-- PAGE TEXT --
☆ ☆ ☆ ☆ ☆
Shareholder Securities Litigation
In August 2019, the Louisiana Sheriffs' Pension & Relief Fund filed a purported class action complaint against Cardinal Health and certain current and former officers and employees in the United States District Court for the Southern District of Ohio purportedly on behalf of all purchasers of our common shares between March 2015 and May 2018. In June 2020, the court appointed 1199 SEIU Health Care Employees Pension Fund as lead plaintiff and a consolidated amended complaint was filed in September 2020. The amended complaint alleges that the defendants violated Sections 10(b) and 20(a) of the Securities Exchange Act of 1934 by making misrepresentations and omissions related to the acquisition and integration of the Cordis business and inventory and supply chain problems within the Cordis business, and seeks to recover unspecified damages and equitable relief for the alleged misstatements and omissions. The complaint also alleges that one of the individual defendants violated Section 20A of the Exchange Act because he sold shares of Cardinal Health stock during the time period. In September 2021, the court denied our motion to dismiss. We are vigorously defending ourselves against these claims.
Specialty Solutions DOJ Investigation
In November 2018, the United States Attorney’s Office for the District of Massachusetts (the "USAO") commenced an investigation of Cardinal Health regarding possible violations of the U.S. healthcare fraud and abuse laws. The USAO sought, among other things, documents and information relating to discounts and rebates offered or provided to certain Specialty Solutions customers. In January 2022, without admitting liability, we settled this matter with the DOJ for approximately $13 million, which was recorded as expense within litigation (recoveries)/charges net in our consolidated statement of earnings/(loss) during the fiscal year ended June 30, 2021. Additionally, our Specialty Pharmaceutical Distribution business entered into a five-year corporate integrity agreement with the Department of Health and Human Services, Office of Inspector General, under which it agreed to certain remedial measures, including no longer offering term-based up-front discounts.
☆ ☆ ☆ ☆ ☆
-- SOURCE DATA --

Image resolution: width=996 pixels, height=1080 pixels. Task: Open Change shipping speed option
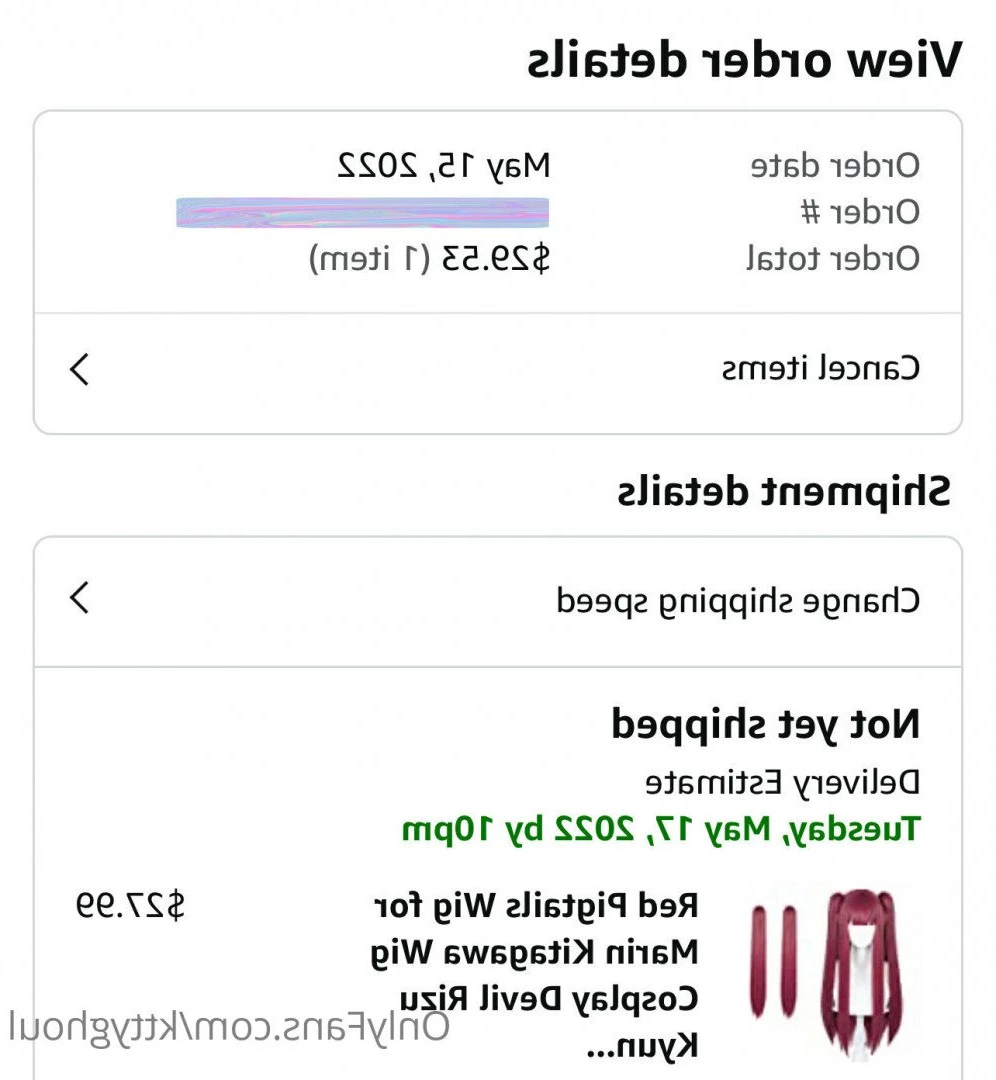737,601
☆ ☆ ☆ ☆ ☆
-- YOUR OBJECTIVE --
Please carry on the Cardinal Health litigation text from its final sentence. The listing is separate material and has no connection to the Cardinal Health litigation text.

-- ANSWER SECTION --
Other Civil Litigation
Generic Pharmaceutical Pricing Antitrust Litigation
In December 2019, pharmaceutical distributors including us were added as defendants in a civil class action lawsuit filed by indirect purchasers of generic drugs, such as hospitals and retail pharmacies. The indirect purchaser case is part of a multidistrict litigation consisting of multiple individual class action matters consolidated in the Eastern District of Pennsylvania. The indirect purchaser plaintiffs allege that pharmaceutical distributors encouraged manufacturers to increase prices, provided anti-competitive pricing information to manufacturers and improperly engaged in customer allocation. We have filed a motion to dismiss the complaints and we intend to vigorously defend ourselves.
Active Pharmaceutical Ingredient Impurity Litigation
Many participants in the pharmaceutical supply chain, including active pharmaceutical ingredient ("API") manufacturers, finished dose manufacturers, repackagers, distributors, and retailers have been named as defendants in lawsuits arising out of recalls of certain medications due to alleged impurities in the active pharmaceutical ingredients or finished product.
In February 2019, a Multidistrict Litigation was created in the U.S. District Court for the District of New Jersey (the “Sartan MDL”) alleging API impurities in certain generic blood pressure medications. We have been named as a defendant in the Sartan MDL. We are vigorously defending ourselves in this matter.